Avec son cinquième film, après, entre autres, Les Belles manières et Faubourg Saint-Martin, Jean-Claude Guiguet nous prouve une nouvelle fois qu’il fait partie des cinéastes français les plus indispensables. Reprenant à son compte la citation de Jean-Luc Godard : « Pourquoi refaire ce que l’on sait faire, puisqu’on sait le faire ! », le réalisateur nous offre un film à la forme inédite et originale, qui tranche par beaucoup avec la morosité actuelle de la production française.
Il choisit ainsi de construire Les Passagers en se fondant sur une structure que l’on pourrait apparenter à celle d’une promenade. Ici, la ballade se fait dans une ville imaginaire -un croisement hybride entre Strasbourg et la Seine-Saint-Denis- et virevolte parmi les usagers d’un tramway. Guiguet s’intéresse à ses contemporains par à-coups, et le film ressemble à un orchestre symphonique dans lequel chaque instrument prend tout à tour le devant, mais forme en même temps un ensemble cohérent. C’est là le pari réussi par le cinéaste : faire d’un film choral, une seule et même voix. Peut-être celle du cinéaste ? Cette impression se trouve renforcée par les monologues que nous adresse Véronique Silver (formidable), à la fois point de vue sur le monde et voix intérieure de chacun.

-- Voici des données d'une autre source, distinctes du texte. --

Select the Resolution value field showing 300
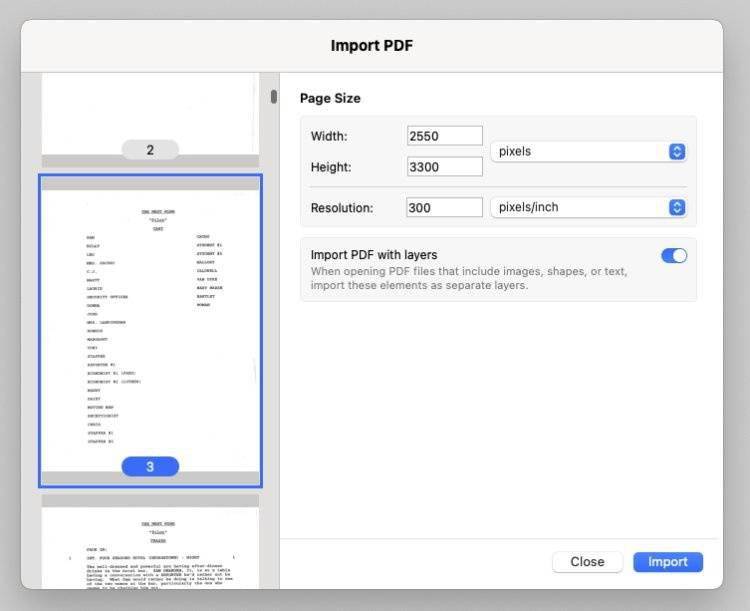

De personnage en personnage l’action se fragmente en petites histoires qu’elle abandonne pour mieux y revenir, puis quitter définitivement. Ce récit fragmenté trouve son aboutissement formel dans un montage brillant. Faisant abstraction de toute linéarité, le cinéaste ébauche des moments de la vie des gens. Ceux-là même qu’on croise chaque matin dans le métro ou le bus, en se demandant qui ils sont. Chaque scène ou plan semble libre de se dérouler un instant ou longtemps. C’est cette émancipation des codes cinématographiques traditionnels qui fait le charme des Passagers. En témoigne le long monologue de Jean-Christophe Bouvet (hilarant !) sur la trisexualité ou encore la très théâtrale scène des Litanies. Ces moments insolites prouvent que Guiguet est un cinéaste audacieux, qui ose créer un cinéma polymorphe.

Mais là où le film accède au sublime, c’est quand il incorpore de mystérieux plans vacants de tout homme : des façades d’immeubles, des carcasses de voitures, ou bien des terrains vagues. Une poésie presque macabre se dégage alors de tout ce gâchis urbain. Plus loin encore, ces images illustrent l’enjeu du film de Guiguet : suivre des gens à travers leurs histoires d’amour, de cul, la vie, la mort, pour réfléchir sur l’humain. Partir du particulier pour toucher au général. Les Passagers démontrent l’art du cinéaste à filmer le tout en ne montrant que les parties.